# Trecho fornecido:
A PEC do Orçamento de Guerra também traz para o Brasil a prática já consagrada por autoridades monetárias estrangeiras de quantitative easing (ou afrouxamento quantitativo, em tradução livre). Trata-se de instrumento que permite a um banco central expandir a oferta monetária na economia para além dos limites conhecidos pela política monetária tradicional. Com o afrouxamento quantitativo (facultado pela PEC 10/2020), o Bacen fica autorizado a comprar e vender, diretamente nos mercados secundários, direitos creditórios e títulos privados com classificação de risco igual ou superior a BB-. Isso permitirá, por exemplo, que a autoridade adquira: (i) debêntures não conversíveis em ações; (ii) cédulas de crédito imobiliário; (iii) certificados de recebíveis imobiliários; (iv) certificados de recebíveis do agronegócio; (v) notas comerciais; e (vi) cédulas de crédito bancário. O objetivo é garantir maior liquidez para essas instituições e aumentar a oferta de crédito nos mercados.

# Dados registrados:
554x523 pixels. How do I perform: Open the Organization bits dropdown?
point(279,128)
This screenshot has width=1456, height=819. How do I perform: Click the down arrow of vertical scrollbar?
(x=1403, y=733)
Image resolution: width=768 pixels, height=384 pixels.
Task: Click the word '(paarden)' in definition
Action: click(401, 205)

# O problema:
Transcreva na íntegra o trecho sobre o afrouxamento quantitativo na PEC do Orçamento de Guerra, sem mudar uma palavra.

# Resultado abaixo:
A PEC do Orçamento de Guerra também traz para o Brasil a prática já consagrada por autoridades monetárias estrangeiras de quantitative easing (ou afrouxamento quantitativo, em tradução livre). Trata-se de instrumento que permite a um banco central expandir a oferta monetária na economia para além dos limites conhecidos pela política monetária tradicional. Com o afrouxamento quantitativo (facultado pela PEC 10/2020), o Bacen fica autorizado a comprar e vender, diretamente nos mercados secundários, direitos creditórios e títulos privados com classificação de risco igual ou superior a BB-. Isso permitirá, por exemplo, que a autoridade adquira: (i) debêntures não conversíveis em ações; (ii) cédulas de crédito imobiliário; (iii) certificados de recebíveis imobiliários; (iv) certificados de recebíveis do agronegócio; (v) notas comerciais; e (vi) cédulas de crédito bancário. O objetivo é garantir maior liquidez para essas instituições e aumentar a oferta de crédito nos mercados.